That is how the ABC reporters seen it..... For everyone that watched the will form their own opinion on who "won"......

Personally I did not watch the debate and won't be watching the others.........


----------



## Steve M1911A1 (Feb 6, 2008)

Well, Hillary was more articulate, and she stayed on-subject better than did The Donald.
But she patronized Trumpolini by continually referring to him as "Donald," while he remained polite and called her "Secretary Clinton."

I watched the "debate" as part of an assignment from a national-opinion organization. About five minutes in, I was already regretting that I had volunteered.
Well, that was an hour-and-a-quarter of my life wasted!


----------



## tony pasley (May 6, 2006)

The worst part is that both wants to deprive citizens of their rights without conviction, which is denying people on the no fly list their right to firearms. We all know how good those list are.


----------



## SouthernBoy (Jun 27, 2007)

Steve M1911A1 said:


> Well, Hillary was more articulate, and she stayed on-subject better than did The Donald.
> But she patronized Trumpolini by continually referring to him as "Donald," while he remained polite and called her "Secretary Clinton."
> 
> I watched the "debate" as part of an assignment from a national-opinion organization. About five minutes in, I was already regretting that I had volunteered.
> Well, that was an hour-and-a-quarter of my life wasted!


I was disappointed in Trump's delivery. He didn't articulate well, he rambled and went off on tangents, and he sorely lacked specificity. Score one win for Hillary.



tony pasley said:


> The worst part is that both wants to deprive citizens of their rights without conviction, which is denying people on the no fly list their right to firearms. We all know how good those list are.

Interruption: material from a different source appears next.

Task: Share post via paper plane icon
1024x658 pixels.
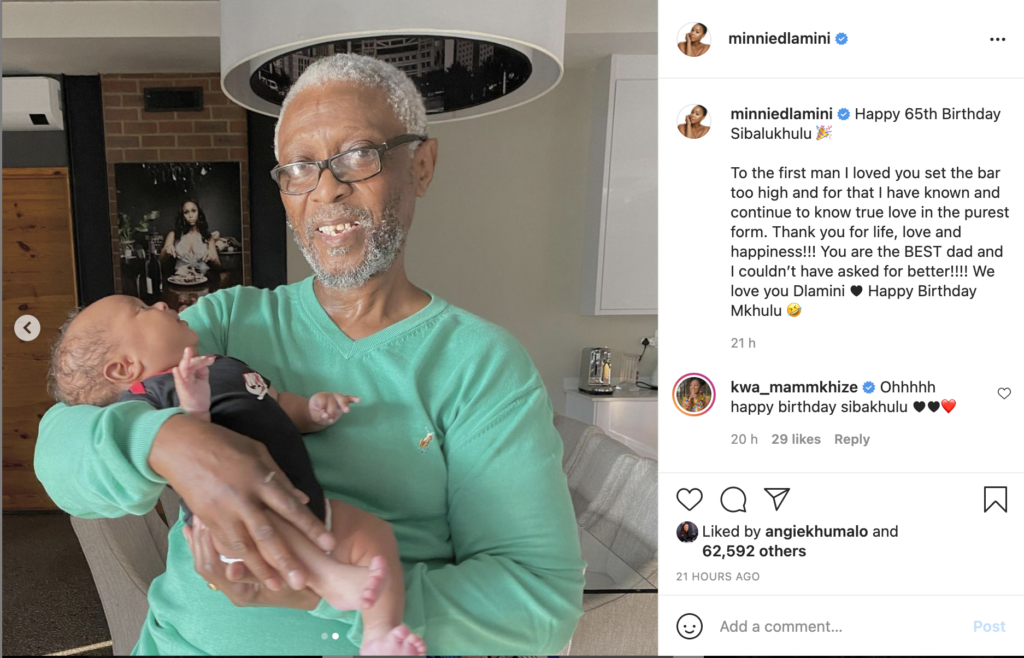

Trump's response to that subject both surprised and disappointed me. Again, no articulation. He should have mentioned the fact that getting on that no fly list requires no court order. It is at the whim of some bureaucrap (deliberate spelling). This is VERY dangerous to our liberty.


----------



## Bisley (Aug 24, 2008)

Hilary had him on his heels, from the beginning. She managed to flip his switches, but he didn't blow up, to his credit. However, he spent entirely too much time talking about Donald Trump, because that is his favorite subject. I watched the whole thing, just to see if he survived it, and he did - but I won't watch the next one. I may check in on the last one, just to see if he does better in one where he doesn't have to debate the moderator, as well as keep track of all of HRC's misrepresentations.


----------



## boatdoc173 (Mar 15, 2014)

he needs to get more of slick willies girlfriends in the front row next time. they can all be working on popsicles.. she will stroke out


----------



## RK3369 (Aug 12, 2013)

well, nothing I saw or heard changed my mind one bit. Hillary would be the last person on the planet I would vote for for POTUS, with the possible exception of Obummer if he were eligible to run for another term. Thank God he's not. The fact that she is up there in front of the American public claiming how qualified and experienced she is and half of the American voting public is accepting of all her illegal acts, crimes and past criminal conduct is a sad statement as to where this country has declined to.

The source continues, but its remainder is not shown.